Das Reden über die Atomkraft ist unverkennbar eines über die männliche Sexualität. Man wartete, als die Katastrophe in Fukushima sich abzeichnete, mit Bangen auf die Explosion wie auf eine orgasmische Entladung. Glühende Brennstäbe ragten aus dem Wasser, es galt, sie rasch abzukühlen. In den sogenannten Abklingbecken durften wiederum alte Brennstäbe sich nicht erneut erhitzen. Man sah Feuerwehrmänner mit schweren Schläuchen die Reaktoren abspritzen. Nun wird unablässig gekühlt und bewässert, wie um ein nur schwer zu bändigendes Begehren in den Griff zu kriegen.

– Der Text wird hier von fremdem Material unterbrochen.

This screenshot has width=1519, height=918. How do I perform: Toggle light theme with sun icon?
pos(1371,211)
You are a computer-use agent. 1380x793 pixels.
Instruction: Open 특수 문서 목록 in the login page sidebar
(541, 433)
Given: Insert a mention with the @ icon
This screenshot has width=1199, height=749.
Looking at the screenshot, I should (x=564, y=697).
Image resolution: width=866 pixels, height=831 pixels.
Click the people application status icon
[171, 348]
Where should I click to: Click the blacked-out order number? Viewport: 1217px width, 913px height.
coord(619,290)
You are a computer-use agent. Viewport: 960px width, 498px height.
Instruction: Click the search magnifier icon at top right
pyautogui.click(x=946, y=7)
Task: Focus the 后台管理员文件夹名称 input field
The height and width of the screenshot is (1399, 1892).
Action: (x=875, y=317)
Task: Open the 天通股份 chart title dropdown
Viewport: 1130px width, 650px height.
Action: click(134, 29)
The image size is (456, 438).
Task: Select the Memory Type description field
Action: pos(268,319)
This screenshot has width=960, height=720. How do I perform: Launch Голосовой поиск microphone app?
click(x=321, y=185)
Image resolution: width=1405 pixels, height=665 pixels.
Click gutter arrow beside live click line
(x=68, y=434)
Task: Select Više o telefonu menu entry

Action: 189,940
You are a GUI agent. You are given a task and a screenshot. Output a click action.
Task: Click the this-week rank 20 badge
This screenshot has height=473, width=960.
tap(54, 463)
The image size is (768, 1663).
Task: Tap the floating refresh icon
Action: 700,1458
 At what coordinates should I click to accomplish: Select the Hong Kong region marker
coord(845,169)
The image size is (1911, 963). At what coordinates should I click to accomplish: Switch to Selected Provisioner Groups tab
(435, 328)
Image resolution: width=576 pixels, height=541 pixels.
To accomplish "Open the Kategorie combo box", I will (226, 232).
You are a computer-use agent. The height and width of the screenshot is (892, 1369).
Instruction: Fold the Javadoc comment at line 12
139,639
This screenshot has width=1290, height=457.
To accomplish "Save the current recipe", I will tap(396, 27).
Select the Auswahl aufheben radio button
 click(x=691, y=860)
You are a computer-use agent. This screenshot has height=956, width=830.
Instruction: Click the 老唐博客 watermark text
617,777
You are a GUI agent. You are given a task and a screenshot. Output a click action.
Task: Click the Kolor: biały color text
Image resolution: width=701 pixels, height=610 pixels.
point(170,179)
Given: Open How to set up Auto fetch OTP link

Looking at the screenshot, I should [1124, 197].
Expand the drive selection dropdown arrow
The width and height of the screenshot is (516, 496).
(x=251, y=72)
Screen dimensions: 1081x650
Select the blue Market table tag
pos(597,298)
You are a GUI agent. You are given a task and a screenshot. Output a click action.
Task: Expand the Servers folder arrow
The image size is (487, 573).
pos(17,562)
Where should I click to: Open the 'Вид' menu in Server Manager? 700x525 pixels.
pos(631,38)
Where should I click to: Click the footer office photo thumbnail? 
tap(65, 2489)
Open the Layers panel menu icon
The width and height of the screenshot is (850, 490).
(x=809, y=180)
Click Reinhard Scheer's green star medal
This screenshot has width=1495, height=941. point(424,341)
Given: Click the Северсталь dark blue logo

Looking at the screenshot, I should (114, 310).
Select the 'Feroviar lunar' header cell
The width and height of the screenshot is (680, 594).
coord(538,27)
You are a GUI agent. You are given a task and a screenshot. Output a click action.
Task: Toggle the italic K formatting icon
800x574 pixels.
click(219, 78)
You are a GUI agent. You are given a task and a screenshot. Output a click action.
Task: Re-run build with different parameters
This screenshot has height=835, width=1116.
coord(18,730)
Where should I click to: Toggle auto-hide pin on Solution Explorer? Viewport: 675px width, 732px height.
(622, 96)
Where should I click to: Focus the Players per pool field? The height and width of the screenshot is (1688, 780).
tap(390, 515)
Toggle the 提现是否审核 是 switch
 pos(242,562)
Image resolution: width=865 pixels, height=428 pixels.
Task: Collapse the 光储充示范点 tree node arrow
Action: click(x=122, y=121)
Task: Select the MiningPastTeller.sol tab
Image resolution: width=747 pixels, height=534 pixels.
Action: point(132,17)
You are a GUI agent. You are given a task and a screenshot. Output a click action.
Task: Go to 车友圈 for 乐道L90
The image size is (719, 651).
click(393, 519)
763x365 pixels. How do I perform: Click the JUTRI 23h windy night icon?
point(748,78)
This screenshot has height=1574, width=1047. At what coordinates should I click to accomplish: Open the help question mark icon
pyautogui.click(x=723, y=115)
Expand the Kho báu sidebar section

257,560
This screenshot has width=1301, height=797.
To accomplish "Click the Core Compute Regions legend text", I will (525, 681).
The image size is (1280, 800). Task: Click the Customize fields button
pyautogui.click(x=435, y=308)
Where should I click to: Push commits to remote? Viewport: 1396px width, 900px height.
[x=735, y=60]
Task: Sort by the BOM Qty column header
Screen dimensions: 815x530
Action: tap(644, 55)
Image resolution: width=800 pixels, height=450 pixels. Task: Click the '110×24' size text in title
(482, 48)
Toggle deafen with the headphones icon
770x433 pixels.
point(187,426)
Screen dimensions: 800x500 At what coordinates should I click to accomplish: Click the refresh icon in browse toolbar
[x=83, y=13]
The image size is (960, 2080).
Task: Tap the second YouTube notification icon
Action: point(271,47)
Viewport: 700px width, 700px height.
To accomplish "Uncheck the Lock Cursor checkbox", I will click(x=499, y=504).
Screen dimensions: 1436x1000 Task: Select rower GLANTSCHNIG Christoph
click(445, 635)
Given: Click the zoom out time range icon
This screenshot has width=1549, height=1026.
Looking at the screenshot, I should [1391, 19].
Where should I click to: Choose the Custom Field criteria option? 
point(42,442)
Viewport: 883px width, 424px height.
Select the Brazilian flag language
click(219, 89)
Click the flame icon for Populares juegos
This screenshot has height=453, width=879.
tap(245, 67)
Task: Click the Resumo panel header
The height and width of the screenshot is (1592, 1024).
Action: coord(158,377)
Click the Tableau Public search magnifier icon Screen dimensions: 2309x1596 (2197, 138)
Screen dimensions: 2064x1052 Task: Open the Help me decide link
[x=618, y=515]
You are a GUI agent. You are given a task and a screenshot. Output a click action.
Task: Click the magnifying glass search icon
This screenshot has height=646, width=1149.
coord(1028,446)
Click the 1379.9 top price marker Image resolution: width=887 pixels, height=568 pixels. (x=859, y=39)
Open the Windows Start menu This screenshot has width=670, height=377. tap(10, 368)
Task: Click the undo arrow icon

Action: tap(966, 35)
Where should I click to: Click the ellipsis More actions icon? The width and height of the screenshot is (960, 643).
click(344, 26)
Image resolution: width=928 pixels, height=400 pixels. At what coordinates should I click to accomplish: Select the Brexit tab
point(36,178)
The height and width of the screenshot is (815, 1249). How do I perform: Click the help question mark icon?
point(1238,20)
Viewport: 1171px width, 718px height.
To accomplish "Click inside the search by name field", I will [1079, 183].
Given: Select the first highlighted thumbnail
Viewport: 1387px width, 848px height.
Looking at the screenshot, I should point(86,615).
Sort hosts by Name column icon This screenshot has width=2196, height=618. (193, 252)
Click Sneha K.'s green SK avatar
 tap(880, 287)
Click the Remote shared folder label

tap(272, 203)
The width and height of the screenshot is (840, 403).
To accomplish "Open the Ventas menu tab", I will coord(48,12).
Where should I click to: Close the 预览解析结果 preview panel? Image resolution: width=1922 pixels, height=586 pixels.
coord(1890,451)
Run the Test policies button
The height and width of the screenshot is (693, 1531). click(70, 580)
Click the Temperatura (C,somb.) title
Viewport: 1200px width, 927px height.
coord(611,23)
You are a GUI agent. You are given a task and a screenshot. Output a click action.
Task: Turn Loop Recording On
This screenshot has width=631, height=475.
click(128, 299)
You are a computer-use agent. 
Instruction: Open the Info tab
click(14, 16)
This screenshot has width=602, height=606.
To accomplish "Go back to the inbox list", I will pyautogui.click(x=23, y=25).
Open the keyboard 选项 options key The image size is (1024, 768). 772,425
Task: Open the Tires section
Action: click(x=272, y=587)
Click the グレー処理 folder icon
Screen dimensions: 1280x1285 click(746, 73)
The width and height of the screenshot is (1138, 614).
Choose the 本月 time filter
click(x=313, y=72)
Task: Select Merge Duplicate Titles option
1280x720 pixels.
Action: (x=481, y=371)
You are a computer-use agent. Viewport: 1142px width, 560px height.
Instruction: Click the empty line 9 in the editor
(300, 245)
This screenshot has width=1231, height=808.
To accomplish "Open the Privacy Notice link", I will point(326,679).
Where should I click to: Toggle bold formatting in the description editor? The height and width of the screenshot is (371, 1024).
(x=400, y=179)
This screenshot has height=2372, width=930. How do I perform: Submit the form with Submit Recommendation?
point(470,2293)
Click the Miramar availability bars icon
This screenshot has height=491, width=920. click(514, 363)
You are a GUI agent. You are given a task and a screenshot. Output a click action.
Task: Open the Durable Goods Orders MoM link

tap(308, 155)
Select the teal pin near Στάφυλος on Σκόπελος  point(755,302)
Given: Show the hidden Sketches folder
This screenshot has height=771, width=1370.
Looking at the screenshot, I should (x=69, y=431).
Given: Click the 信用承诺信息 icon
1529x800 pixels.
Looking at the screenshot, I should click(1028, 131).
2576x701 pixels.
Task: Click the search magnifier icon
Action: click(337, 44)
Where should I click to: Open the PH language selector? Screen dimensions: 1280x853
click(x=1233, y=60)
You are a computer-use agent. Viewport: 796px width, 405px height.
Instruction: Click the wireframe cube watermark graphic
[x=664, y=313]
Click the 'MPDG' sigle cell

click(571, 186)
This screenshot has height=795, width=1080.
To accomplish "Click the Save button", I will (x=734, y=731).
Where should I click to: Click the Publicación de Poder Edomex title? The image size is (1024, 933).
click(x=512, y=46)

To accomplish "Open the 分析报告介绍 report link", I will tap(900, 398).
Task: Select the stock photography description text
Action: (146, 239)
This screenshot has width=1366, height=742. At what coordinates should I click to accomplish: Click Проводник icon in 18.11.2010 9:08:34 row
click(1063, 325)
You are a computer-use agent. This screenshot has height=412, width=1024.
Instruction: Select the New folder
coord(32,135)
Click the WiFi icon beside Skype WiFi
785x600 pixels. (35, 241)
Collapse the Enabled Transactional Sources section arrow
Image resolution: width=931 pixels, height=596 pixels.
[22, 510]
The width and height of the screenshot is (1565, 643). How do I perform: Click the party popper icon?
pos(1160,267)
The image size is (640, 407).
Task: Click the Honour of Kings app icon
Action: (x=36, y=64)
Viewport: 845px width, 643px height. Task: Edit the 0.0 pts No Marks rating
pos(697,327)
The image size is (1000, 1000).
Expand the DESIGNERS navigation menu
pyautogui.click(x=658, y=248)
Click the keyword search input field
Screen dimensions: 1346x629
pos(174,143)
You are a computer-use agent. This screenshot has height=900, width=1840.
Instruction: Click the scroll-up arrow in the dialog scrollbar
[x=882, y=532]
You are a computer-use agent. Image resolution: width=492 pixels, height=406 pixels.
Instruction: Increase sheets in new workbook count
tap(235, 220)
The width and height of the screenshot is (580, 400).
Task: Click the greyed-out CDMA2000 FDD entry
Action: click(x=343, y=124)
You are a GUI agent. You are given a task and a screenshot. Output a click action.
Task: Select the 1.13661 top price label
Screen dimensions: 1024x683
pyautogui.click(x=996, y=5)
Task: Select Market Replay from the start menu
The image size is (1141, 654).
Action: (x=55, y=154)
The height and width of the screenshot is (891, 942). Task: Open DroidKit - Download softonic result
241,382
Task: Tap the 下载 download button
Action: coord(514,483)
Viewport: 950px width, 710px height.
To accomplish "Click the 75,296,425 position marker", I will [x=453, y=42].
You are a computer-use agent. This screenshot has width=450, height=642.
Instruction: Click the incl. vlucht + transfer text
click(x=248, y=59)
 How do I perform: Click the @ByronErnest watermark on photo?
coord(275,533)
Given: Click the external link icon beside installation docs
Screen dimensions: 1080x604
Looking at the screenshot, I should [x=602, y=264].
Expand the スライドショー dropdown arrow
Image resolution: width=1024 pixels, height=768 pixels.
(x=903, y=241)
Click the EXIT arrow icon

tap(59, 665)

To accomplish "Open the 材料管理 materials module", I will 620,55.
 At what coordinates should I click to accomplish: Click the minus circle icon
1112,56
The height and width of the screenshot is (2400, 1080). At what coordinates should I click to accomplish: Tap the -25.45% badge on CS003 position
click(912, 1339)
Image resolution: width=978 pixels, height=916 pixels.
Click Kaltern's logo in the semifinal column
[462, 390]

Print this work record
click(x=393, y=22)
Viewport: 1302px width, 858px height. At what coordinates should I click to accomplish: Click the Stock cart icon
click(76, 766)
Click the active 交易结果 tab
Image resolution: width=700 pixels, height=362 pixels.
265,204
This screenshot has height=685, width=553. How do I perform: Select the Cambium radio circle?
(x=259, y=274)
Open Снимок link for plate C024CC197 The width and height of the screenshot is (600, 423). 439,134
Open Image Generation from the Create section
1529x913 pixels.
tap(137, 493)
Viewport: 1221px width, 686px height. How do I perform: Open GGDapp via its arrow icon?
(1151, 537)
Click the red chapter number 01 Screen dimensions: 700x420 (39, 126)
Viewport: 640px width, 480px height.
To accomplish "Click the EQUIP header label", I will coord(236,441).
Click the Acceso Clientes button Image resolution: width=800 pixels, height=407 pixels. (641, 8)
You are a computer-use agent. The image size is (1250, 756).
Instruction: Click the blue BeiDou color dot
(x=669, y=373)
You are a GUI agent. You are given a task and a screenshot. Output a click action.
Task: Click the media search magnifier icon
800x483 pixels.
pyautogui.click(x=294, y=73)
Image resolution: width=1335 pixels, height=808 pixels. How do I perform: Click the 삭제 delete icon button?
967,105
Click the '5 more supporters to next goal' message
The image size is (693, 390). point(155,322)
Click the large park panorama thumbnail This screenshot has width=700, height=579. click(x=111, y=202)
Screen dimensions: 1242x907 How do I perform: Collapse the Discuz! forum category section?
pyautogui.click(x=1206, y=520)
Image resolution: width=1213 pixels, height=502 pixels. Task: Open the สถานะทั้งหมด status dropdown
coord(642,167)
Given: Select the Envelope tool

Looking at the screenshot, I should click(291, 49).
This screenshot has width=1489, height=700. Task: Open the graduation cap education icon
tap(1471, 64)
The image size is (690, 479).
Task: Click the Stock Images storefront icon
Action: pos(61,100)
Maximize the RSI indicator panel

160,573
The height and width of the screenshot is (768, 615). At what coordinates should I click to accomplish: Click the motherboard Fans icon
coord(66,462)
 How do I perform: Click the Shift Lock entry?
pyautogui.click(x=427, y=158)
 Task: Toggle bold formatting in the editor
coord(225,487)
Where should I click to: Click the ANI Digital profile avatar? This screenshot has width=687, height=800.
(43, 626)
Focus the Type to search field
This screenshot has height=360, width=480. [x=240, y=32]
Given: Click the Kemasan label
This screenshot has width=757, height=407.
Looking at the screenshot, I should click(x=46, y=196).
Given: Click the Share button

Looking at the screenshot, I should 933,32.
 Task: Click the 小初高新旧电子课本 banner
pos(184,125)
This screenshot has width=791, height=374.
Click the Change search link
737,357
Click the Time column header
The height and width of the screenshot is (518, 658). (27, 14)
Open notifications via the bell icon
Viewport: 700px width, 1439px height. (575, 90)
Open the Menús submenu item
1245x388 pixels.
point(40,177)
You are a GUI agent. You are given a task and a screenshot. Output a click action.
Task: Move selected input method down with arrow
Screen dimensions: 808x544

Derlei Analogien sind keineswegs zynischer oder alberner Natur. Sie haben einen kulturhistorischen Kern, manifestierte sich doch in der Katastrophe von Fukushima metaphorisch noch einmal das von jugendlicher Frische beseelte Industriezeitalter, das einst der Futurismus gefeiert hatte. Im berühmten Manifest von Filippo Tommaso Marinetti aus dem Jahr 1909 wird die »Liebe zur Gefahr« besungen, »die Vertrautheit mit Energie und Verwegenheit«. Ein »aufheulendes Auto« sei schöner als die Nike von Samothrake. Bekämpft wurden von Marinetti der »Feminismus« und jede Feigheit, »die auf Zweckmäßigkeit und Eigennutz beruht«. Mit Technik verband man die in den Himmel ragende Rakete, die dampfende Lok, die Bombe, das Kraftwerk. Und man bejubelte die Männer, die diese Wunderwerke nicht nur in der Regel erfanden, sondern sie auch noch lenkten, antrieben und beherrschten mit jugendlichem Abenteuersinn.

Es mag ein Zeichen alternder Gesellschaften sein, dass sie jedem Anflug des kraftstrotzend Männlichen mit größter Aversion begegnen. Während bekanntermaßen in Amerika und in Frankreich – beides Länder mit vergleichsweise hoher Geburtenrate – das nukleare Desaster in Japan auf ziemlich geringes Interesse stieß, wurden hierzulande binnen weniger Tage Atommeiler abgeschaltet, und es sorgten die Wähler für ein parteipolitisches Erdbeben bei der baden-württembergischen Landtagswahl: Erstmals wird ein Grüner Ministerpräsident, der 62-jährige Winfried Kretschmann. Günter Grass, 83, hält eine umjubelte Lesung vor dem AKW Krümmel. Alice Schwarzer, 68, klagt einen sexuell umtriebigen Wettermoderator an.

Man setzt in der neuen grünen Bundesrepublik eben auf Sonne, Wind, Weiblichkeit und hohes Alter. Renate Künast, jugendliche 55, kandidiert in Berlin für das Bürgermeisteramt und plädierte sogleich für die Einführung von Tempo 30 in der Hauptstadt, damit man gefahrlos auch mit Hüftschaden jede Straße passieren kann. Jene aufheulenden Autos, die noch Marinetti besang und in denen heute nur noch junge Männer aus geburtenstarken anatolischen Familien in Kreuzberg sitzen, sollen endlich genauso der Vergangenheit angehören wie deutsche Atommeiler.